Essays in international trade Pupato, German Pablo

Abstract

This dissertation consists of three chapters in the eld of international trade. The rst two, jointly written with Matilde Bombardini and Giovanni Gallipoli, explore the role of skill dispersion as a source of comparative advantage. The first chapter presents a tractable multi-country, multi-sector model of trade with search frictions in which comparative advantage derives from (i) cross-sectoral differences in the substitutability of workers’ skills and (ii) cross-country differences in the dispersion of skills in the working population. We provide conditions under which higher skill dispersion triggers specialization in sectors characterized by higher substitutability among workers’ skills.

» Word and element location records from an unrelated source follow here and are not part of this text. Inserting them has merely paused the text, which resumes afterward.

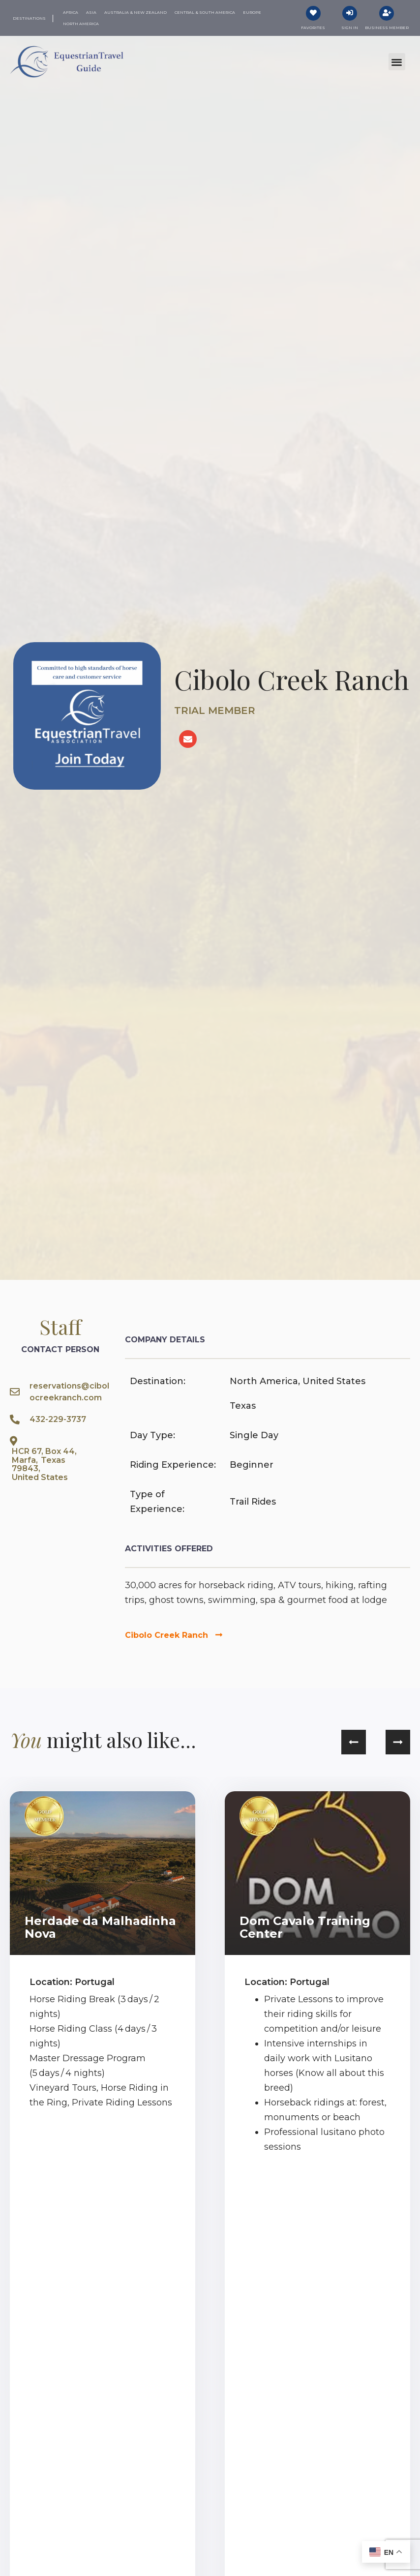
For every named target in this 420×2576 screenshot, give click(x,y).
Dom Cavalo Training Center (305, 1927)
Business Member (387, 27)
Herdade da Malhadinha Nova (100, 1927)
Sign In (349, 27)
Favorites (313, 27)
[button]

The second chapter explores the empirical relevance of skill dispersion as a determinant of the pattern of trade across industries. The analysis relies on microdata from the International Adult Literacy Survey to construct measures of skill dispersion. Results indicate that the latter has a significant effect on the pattern of trade across industries, of a magnitude comparable to the aggregate endowments of human and physical capital. The result is robust to the controls for other proximate causes of comparative advantage, such as institutional quality and flexibility of labour markets. The third chapter offers a relatively unconventional approach to the empirical analysis of the factors that determine export decisions at the firm level, by exploring whether the characteristics of firms geographically located close to each other play a role in shaping their individual entry decisions. In particular, I develop an empirical framework to study whether export participation decisions of individual firms are influenced by non-market interactions (e.g. learning or imitation) with firms that belong to a common reference group. The main testable hypothesis is that, in the presence of entry costs, group composition affects the degree of state dependence of individual export decisions. This proposition is tested by applying a dynamic panel data estimator to a data set of Argentine manufacturing firms. The findings show that group composition influences individual export decisions. Most of this effect is channelled through entry costs. Firms benefit from proximity to productive firms but not from proximity to other exporters.